AF: Yes, before we get to the issue of price, tell us more about how the lettuce gets from paddock to shelf?
Anthony: Our lettuce are harvested and packed into cartons or crates by hand. They typically leave the farm on the day of harvest. But before they leave, are put through a large vacuum cooler that significantly lowers the temperature of the vegetable to improve shelf life.
Our best lettuce are the whole vegetables you see on the supermarket shelves and the lettuce of less quality go to processors to be shredded, for example for the lettuce you get on your Maccas burger.
AF: Ok, so let’s tackle the issue of $10 plus lettuce. What’s behind this – you have said supply, but what other factors are at play?
Anthony: Firstly, I think, the more common price has been much lower than that. Coles for example capped the price of their iceberg lettuce at $5.50 – because they deemed that to be a price point their customers would tolerate. The cost of farm inputs – mainly fertiliser and fuel have definitely also had a large role to play.
AF: There has been much said about the labour shortages in horticulture, has this impacted Koala Farms?
Anthony: Absolutely. Of our 150 employees, before COVID, 100 of those were backpackers. And before the onset of the pandemic, we were getting between 50-60 applications every week from backpackers. By the second year of the pandemic, our access to backpackers had all but dried up.
Koala Farms has recently gained the accreditation necessary to access workers via the Pacific Australia Labour Mobility Scheme and this has allowed us to welcome 60 Pacific workers who are here on 3-4 year working visas. We couldn’t be happier with our new workforce.

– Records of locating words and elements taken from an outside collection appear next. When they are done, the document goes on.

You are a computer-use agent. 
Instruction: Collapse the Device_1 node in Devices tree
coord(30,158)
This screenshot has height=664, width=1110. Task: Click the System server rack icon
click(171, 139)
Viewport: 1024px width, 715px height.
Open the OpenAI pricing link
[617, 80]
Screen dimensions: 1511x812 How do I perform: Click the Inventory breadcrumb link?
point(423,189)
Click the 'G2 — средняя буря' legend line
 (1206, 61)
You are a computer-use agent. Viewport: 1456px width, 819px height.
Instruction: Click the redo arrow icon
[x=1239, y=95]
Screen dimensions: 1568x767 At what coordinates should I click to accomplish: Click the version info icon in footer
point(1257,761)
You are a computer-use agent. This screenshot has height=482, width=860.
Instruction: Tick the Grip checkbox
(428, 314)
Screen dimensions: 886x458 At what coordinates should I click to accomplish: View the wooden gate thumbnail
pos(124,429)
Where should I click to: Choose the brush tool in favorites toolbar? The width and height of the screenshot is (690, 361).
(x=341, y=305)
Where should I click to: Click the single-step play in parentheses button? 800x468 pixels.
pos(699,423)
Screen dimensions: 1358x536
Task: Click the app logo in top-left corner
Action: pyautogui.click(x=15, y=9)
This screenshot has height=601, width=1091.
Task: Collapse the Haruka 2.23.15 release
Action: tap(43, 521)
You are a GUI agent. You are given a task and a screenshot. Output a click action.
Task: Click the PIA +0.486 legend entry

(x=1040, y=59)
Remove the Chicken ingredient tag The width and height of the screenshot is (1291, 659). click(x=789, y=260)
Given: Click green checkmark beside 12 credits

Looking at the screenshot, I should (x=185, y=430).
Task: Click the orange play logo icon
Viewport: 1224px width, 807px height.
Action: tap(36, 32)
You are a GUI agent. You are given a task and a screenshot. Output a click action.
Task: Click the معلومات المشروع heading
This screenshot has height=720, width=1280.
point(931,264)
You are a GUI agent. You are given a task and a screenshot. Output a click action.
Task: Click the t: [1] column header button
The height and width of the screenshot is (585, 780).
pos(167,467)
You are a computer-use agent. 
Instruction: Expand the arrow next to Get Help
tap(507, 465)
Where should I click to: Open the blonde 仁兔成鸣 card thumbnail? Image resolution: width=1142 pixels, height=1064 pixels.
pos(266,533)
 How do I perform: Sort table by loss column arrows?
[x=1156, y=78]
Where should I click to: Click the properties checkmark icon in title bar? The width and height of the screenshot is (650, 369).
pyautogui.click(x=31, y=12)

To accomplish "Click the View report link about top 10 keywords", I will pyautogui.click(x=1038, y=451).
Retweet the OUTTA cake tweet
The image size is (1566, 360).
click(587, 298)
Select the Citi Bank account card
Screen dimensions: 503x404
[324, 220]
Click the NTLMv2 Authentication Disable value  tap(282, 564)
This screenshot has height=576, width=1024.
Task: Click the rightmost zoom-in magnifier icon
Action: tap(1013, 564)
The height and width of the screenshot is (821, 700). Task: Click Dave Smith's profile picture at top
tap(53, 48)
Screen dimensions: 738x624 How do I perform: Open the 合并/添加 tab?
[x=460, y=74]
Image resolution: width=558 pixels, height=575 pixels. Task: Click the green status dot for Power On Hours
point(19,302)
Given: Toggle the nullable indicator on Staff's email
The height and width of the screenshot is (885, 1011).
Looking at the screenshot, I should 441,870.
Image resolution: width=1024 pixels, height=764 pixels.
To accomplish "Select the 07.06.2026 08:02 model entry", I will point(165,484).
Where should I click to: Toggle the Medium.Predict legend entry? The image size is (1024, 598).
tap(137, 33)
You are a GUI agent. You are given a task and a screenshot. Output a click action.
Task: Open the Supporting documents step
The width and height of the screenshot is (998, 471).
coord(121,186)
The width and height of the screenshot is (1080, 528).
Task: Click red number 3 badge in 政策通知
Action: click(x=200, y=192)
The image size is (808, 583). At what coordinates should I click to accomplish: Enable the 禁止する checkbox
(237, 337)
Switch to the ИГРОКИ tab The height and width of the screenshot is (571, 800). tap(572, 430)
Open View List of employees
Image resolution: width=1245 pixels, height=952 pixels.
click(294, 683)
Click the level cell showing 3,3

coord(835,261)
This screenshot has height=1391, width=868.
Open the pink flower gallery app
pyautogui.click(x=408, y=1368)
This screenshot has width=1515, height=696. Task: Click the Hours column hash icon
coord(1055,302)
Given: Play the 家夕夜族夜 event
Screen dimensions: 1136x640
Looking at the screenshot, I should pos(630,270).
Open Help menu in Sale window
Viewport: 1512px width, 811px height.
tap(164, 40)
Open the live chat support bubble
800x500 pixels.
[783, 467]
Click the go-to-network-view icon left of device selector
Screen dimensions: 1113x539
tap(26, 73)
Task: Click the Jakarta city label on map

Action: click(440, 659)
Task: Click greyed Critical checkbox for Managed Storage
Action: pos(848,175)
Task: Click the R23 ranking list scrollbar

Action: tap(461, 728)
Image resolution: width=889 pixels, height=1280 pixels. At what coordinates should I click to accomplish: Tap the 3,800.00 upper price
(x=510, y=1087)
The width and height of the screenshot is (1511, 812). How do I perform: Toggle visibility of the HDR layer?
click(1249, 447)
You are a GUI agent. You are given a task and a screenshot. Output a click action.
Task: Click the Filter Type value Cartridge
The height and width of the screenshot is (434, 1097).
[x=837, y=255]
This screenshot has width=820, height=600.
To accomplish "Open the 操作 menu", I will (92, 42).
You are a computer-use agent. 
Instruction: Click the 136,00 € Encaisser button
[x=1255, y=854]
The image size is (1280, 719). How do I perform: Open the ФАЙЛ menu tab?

However, the PALM accreditation process is not easy and certainly not an option for smaller operators. We were required to purchase units for worker accommodation, and we have invested in three buses (Koalas Farms is now also a bus company!). All up the accreditation process cost about $3 million.
AF: I know a lot of AustralianFarmers readers are interested where the money paid at the checkout actually goes?
Anthony: Until recently, the highest wholesale price, I’d seen for a box of 12 lettuce was $50. After ‘middleman’ charges, the farmer typically receives about 85% of this price. Last week, a box was selling in the Sydney wholesale market for up to $120. For perspective, it costs Koala Farms $1 to produce one lettuce.
AF: Anthony, thank you for your behind the scenes look at the humble iceberg lettuce. One last question: if you had a crystal ball, what would you say is ahead for the price of lettuce in the supermarket?
Anthony: Lettuce price is like the price of anything else, it is largely driven by demand. I can’t see consumers paying anywhere near $10-$12 for too long – if at all. Supply and input cost issues will definitely continue to apply pressure, but I think we’ll soon see a return to somewhat normal pricing.
Did you know?
Australians are relatively unique in their iceberg lettuce preference when compared to their counterparts across the world. Aussie lettuce eaters like their iceberg lettuce big and bulky. Here, iceberg lettuce is typically sold with its ‘frame’– the harder leaves on the outside, intact. In most other parts of the world, smaller lettuce is preferred, and the vegetable is sold in plastic wrap with the frame removed.
Did you know?
Lettuce seed breeding is a multi-billion business. A small number of multinational seed breeding companies are continually developing new lettuce varieties in the pursuit of higher yields and better eating lettuce. At Koala Farms, Anthony and the team plant no less than six different varieties of iceberg lettuce over the course of a year, each different in attributes such as heat and frost tolerance, resistance to pests and disease and shape, form and colour.